--- Supplied records Enclosed Below ---
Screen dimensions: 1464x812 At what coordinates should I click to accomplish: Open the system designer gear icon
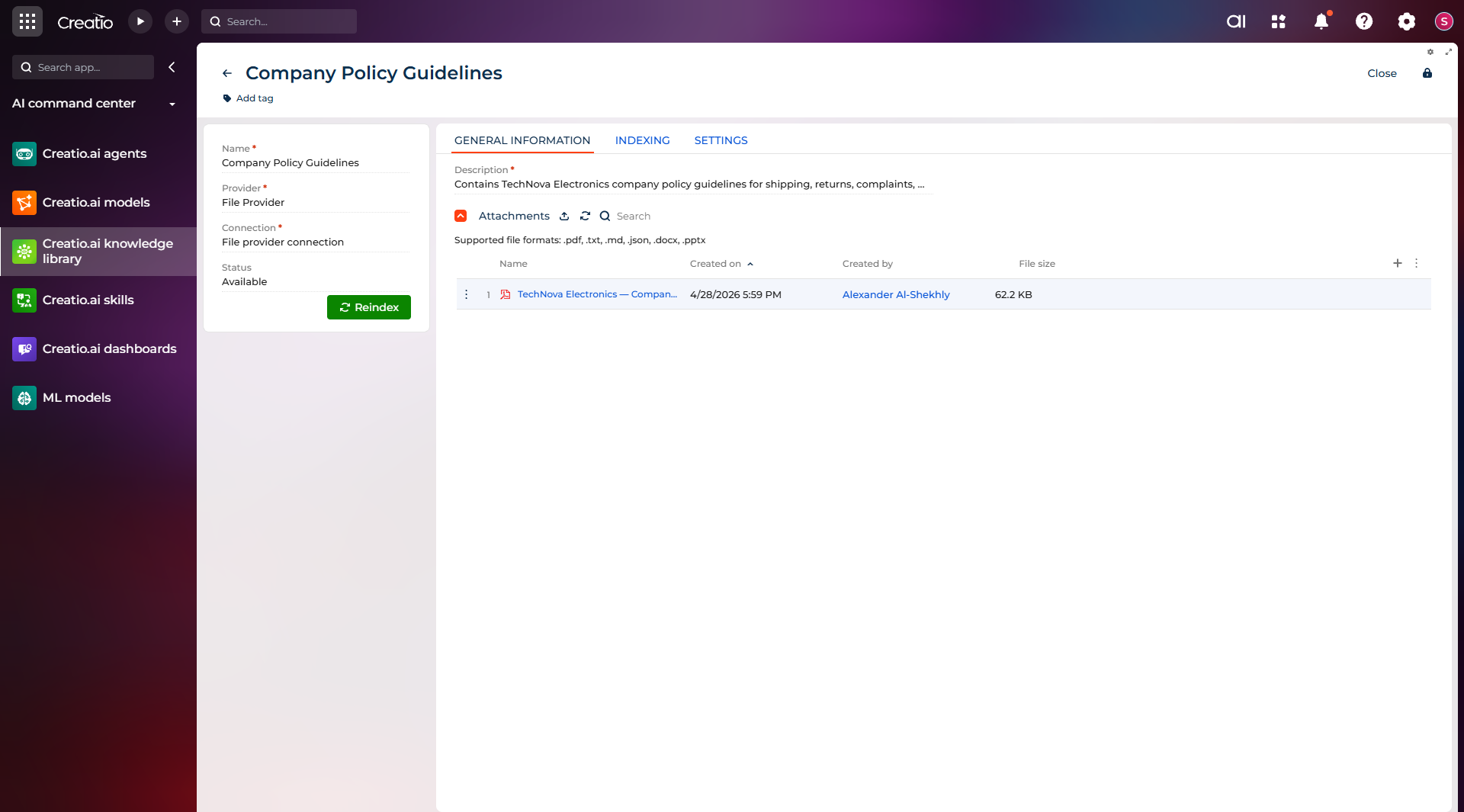1407,21
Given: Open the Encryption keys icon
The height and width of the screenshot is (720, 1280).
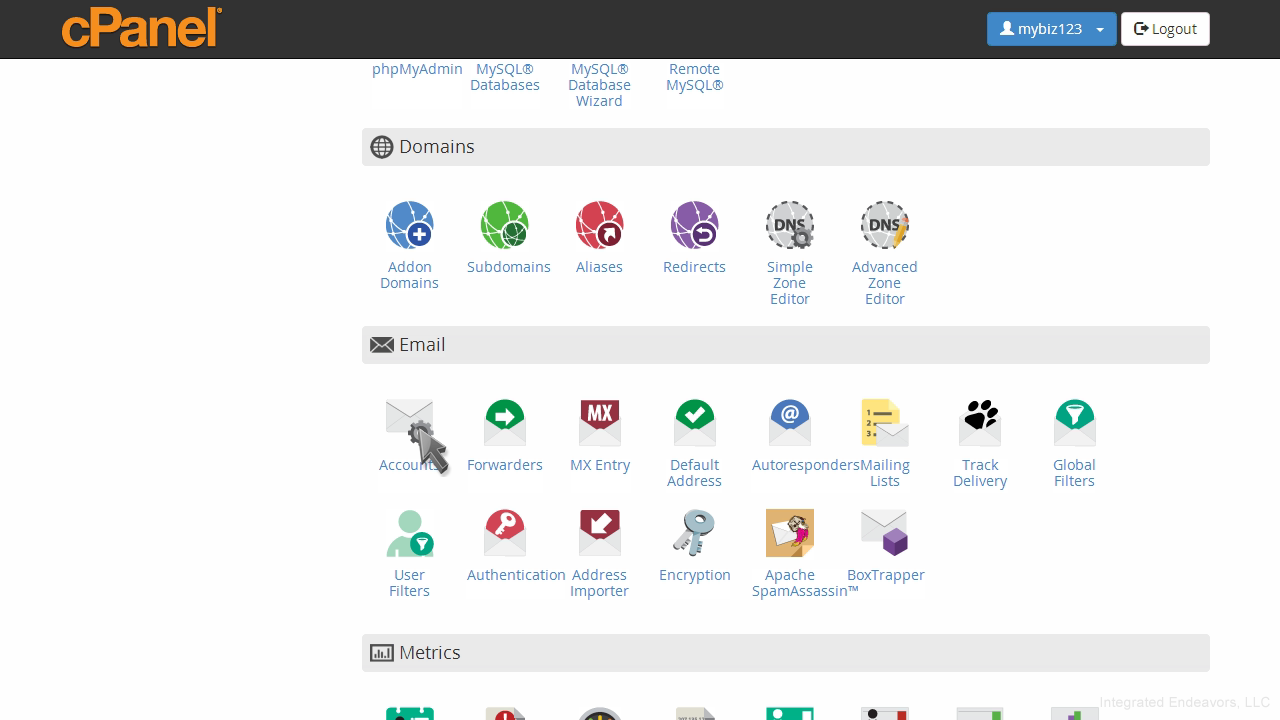Looking at the screenshot, I should point(694,533).
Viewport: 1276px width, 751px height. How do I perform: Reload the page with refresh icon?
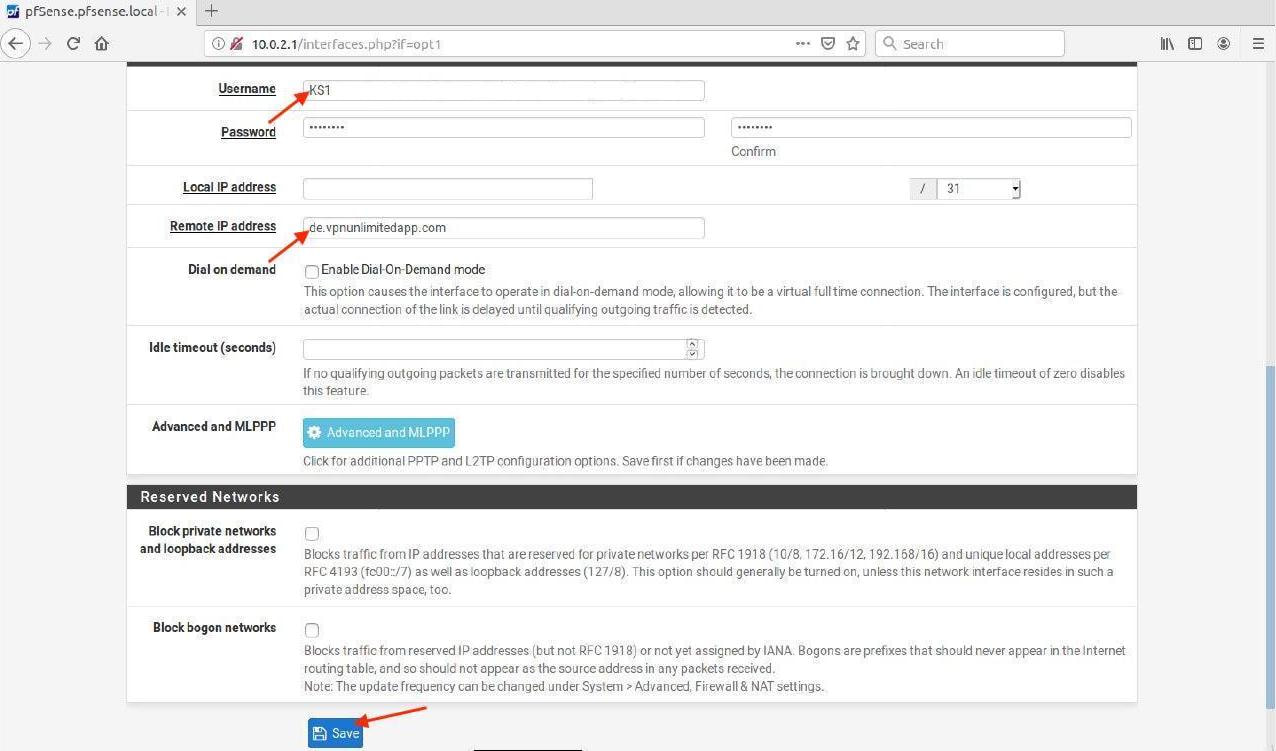[x=73, y=44]
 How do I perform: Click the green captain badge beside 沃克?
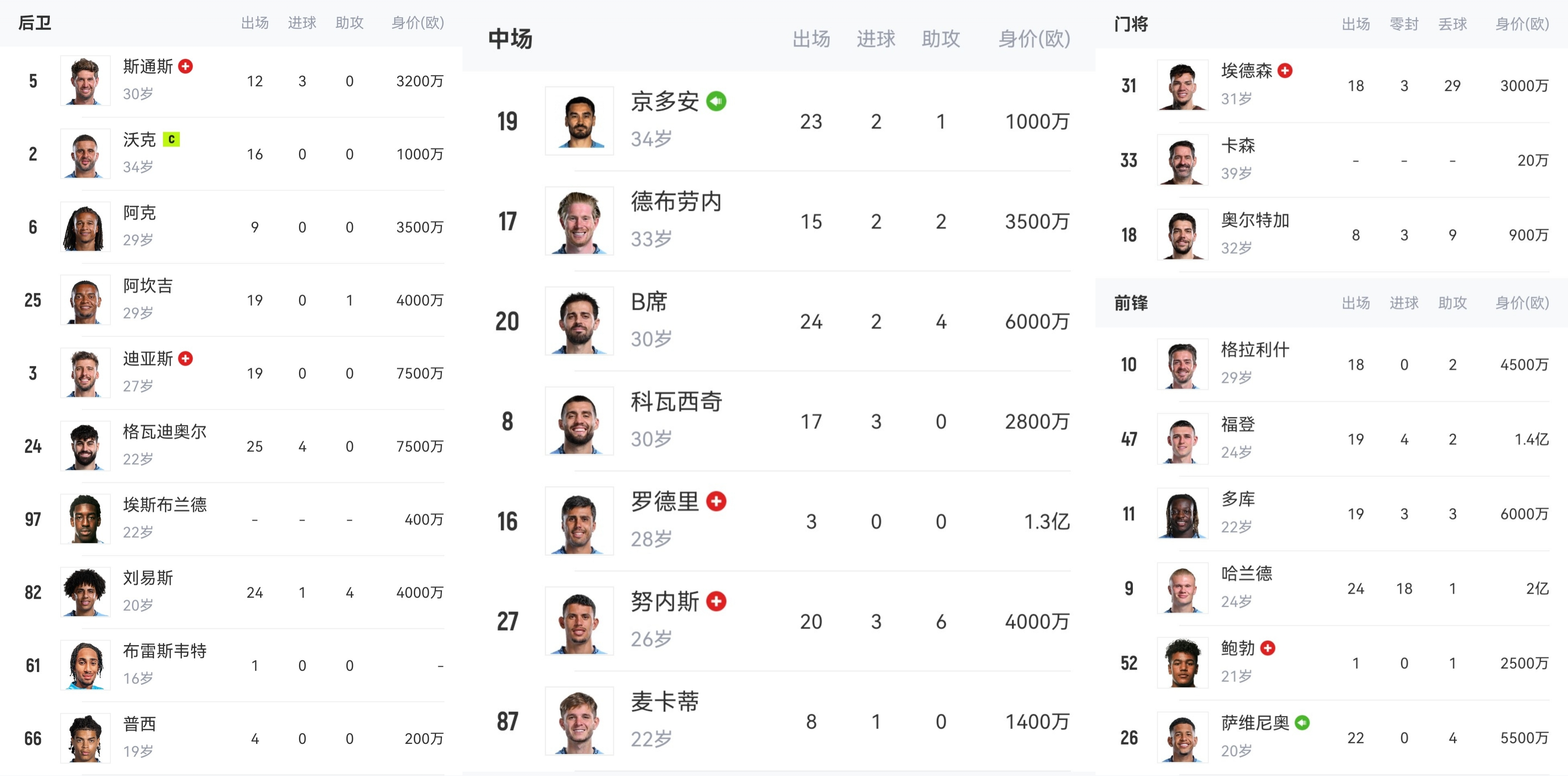click(171, 139)
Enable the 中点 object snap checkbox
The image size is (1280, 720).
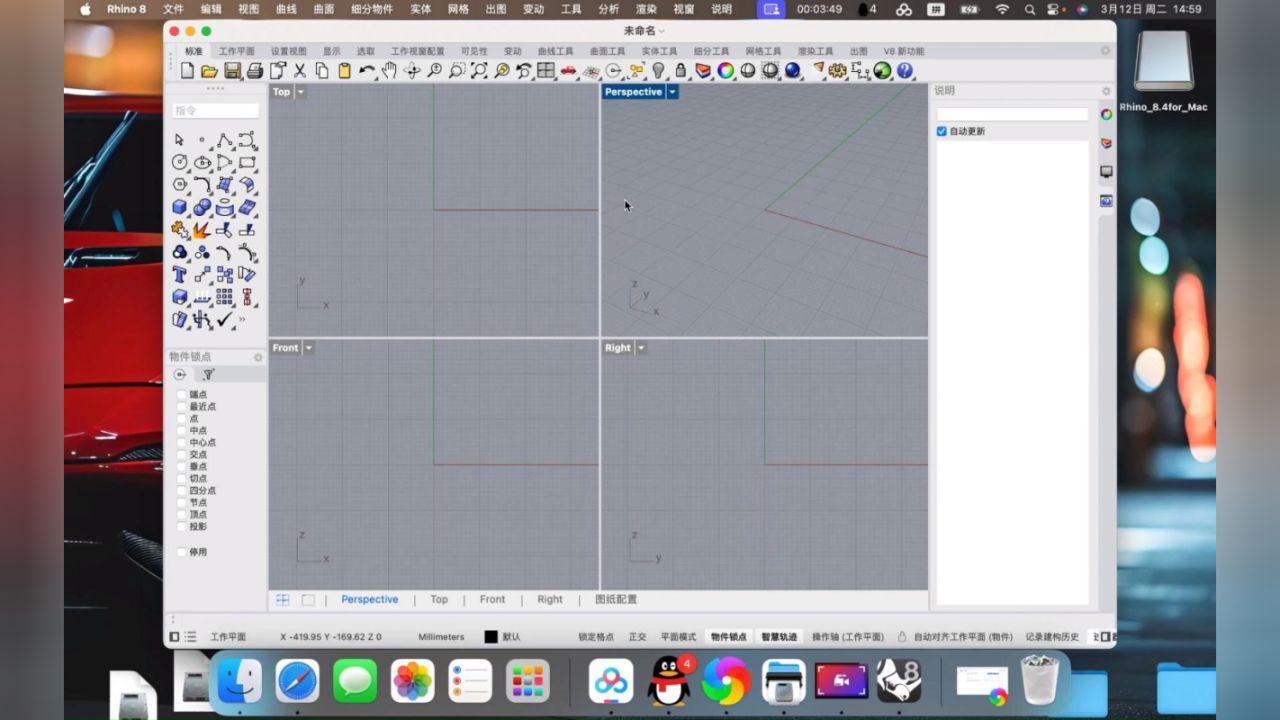pos(182,431)
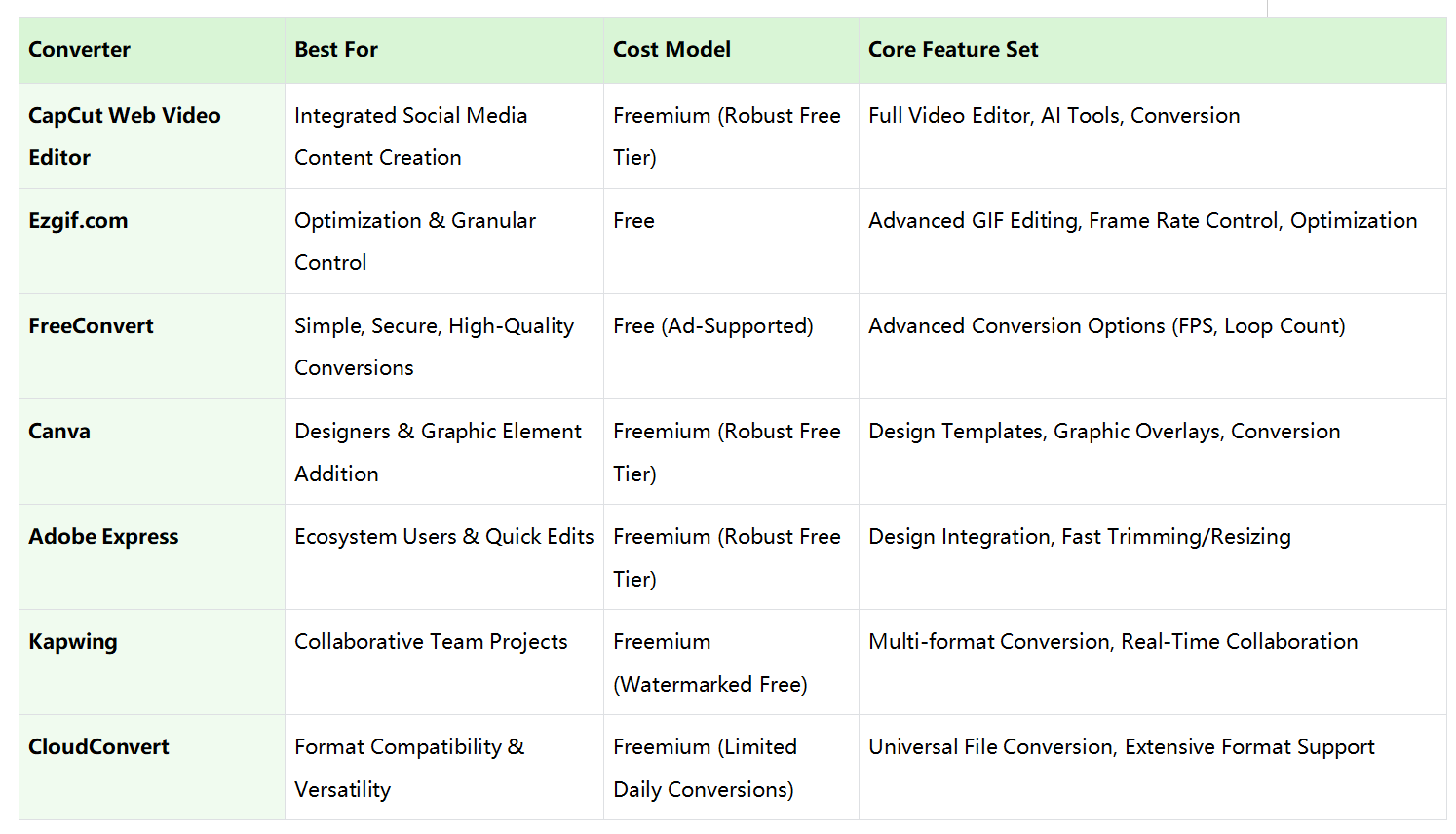The height and width of the screenshot is (834, 1456).
Task: Click the Core Feature Set header
Action: click(x=953, y=50)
--- End of Enclosed Supplied records ---
If the data includes images, skip them and copy every line exactly.

Screen dimensions: 1464x812 At what coordinates should I click to accomplish: Open the system designer gear icon
1407,21
Given: Open the Encryption keys icon
The height and width of the screenshot is (720, 1280).
Looking at the screenshot, I should point(694,533).
Viewport: 1276px width, 751px height. How do I perform: Reload the page with refresh icon?
[x=73, y=44]
 How do I perform: Click the green captain badge beside 沃克?
click(171, 139)
Enable the 中点 object snap checkbox
The image size is (1280, 720).
pos(182,431)
The height and width of the screenshot is (834, 1456).
Task: Click the Core Feature Set header
Action: click(x=953, y=50)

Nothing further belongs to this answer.